■ **What you have to do**
Write out all of the records, keeping each one exactly as written.

--- Data to use ---

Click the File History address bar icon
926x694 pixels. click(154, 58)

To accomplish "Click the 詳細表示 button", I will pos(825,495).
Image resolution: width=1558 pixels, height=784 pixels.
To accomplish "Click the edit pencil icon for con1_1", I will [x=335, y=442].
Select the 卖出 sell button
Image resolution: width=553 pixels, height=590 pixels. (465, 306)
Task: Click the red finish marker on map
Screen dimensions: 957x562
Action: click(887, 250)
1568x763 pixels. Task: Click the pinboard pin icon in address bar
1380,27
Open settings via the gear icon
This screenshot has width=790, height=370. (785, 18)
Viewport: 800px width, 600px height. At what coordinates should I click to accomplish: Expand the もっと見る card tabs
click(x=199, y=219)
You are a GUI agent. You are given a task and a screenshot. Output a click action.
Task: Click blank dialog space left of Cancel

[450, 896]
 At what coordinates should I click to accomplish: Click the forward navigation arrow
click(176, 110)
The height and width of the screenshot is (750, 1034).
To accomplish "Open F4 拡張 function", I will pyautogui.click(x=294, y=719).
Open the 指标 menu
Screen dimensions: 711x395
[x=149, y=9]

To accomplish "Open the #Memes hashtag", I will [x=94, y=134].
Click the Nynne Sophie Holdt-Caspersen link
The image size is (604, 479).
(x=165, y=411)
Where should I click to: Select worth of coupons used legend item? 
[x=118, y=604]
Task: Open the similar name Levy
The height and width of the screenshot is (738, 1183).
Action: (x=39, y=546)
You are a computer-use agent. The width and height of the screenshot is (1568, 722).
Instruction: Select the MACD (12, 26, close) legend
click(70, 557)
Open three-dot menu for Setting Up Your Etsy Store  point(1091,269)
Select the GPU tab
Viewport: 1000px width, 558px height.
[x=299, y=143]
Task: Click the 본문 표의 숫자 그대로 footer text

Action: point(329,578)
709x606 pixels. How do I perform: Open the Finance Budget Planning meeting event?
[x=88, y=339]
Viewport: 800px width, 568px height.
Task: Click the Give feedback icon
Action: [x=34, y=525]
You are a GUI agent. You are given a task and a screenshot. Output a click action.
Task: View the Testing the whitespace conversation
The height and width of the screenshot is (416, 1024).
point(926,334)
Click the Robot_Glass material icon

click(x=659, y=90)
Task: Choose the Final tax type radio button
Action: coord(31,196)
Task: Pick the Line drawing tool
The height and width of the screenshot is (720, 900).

---

■ **Written response**
Click the File History address bar icon
926x694 pixels. click(154, 58)

To accomplish "Click the 詳細表示 button", I will pos(825,495).
Image resolution: width=1558 pixels, height=784 pixels.
To accomplish "Click the edit pencil icon for con1_1", I will [x=335, y=442].
Select the 卖出 sell button
Image resolution: width=553 pixels, height=590 pixels. (465, 306)
Task: Click the red finish marker on map
Screen dimensions: 957x562
Action: click(887, 250)
1568x763 pixels. Task: Click the pinboard pin icon in address bar
1380,27
Open settings via the gear icon
This screenshot has width=790, height=370. (785, 18)
Viewport: 800px width, 600px height. At what coordinates should I click to accomplish: Expand the もっと見る card tabs
click(x=199, y=219)
You are a GUI agent. You are given a task and a screenshot. Output a click action.
Task: Click blank dialog space left of Cancel

[450, 896]
 At what coordinates should I click to accomplish: Click the forward navigation arrow
click(176, 110)
The height and width of the screenshot is (750, 1034).
To accomplish "Open F4 拡張 function", I will pyautogui.click(x=294, y=719).
Open the 指标 menu
Screen dimensions: 711x395
[x=149, y=9]

To accomplish "Open the #Memes hashtag", I will [x=94, y=134].
Click the Nynne Sophie Holdt-Caspersen link
The image size is (604, 479).
(x=165, y=411)
Where should I click to: Select worth of coupons used legend item? 
[x=118, y=604]
Task: Open the similar name Levy
The height and width of the screenshot is (738, 1183).
Action: (x=39, y=546)
You are a computer-use agent. The width and height of the screenshot is (1568, 722).
Instruction: Select the MACD (12, 26, close) legend
click(70, 557)
Open three-dot menu for Setting Up Your Etsy Store  point(1091,269)
Select the GPU tab
Viewport: 1000px width, 558px height.
[x=299, y=143]
Task: Click the 본문 표의 숫자 그대로 footer text

Action: point(329,578)
709x606 pixels. How do I perform: Open the Finance Budget Planning meeting event?
[x=88, y=339]
Viewport: 800px width, 568px height.
Task: Click the Give feedback icon
Action: [x=34, y=525]
You are a GUI agent. You are given a task and a screenshot. Output a click action.
Task: View the Testing the whitespace conversation
The height and width of the screenshot is (416, 1024).
point(926,334)
Click the Robot_Glass material icon

click(x=659, y=90)
Task: Choose the Final tax type radio button
Action: coord(31,196)
Task: Pick the Line drawing tool
The height and width of the screenshot is (720, 900).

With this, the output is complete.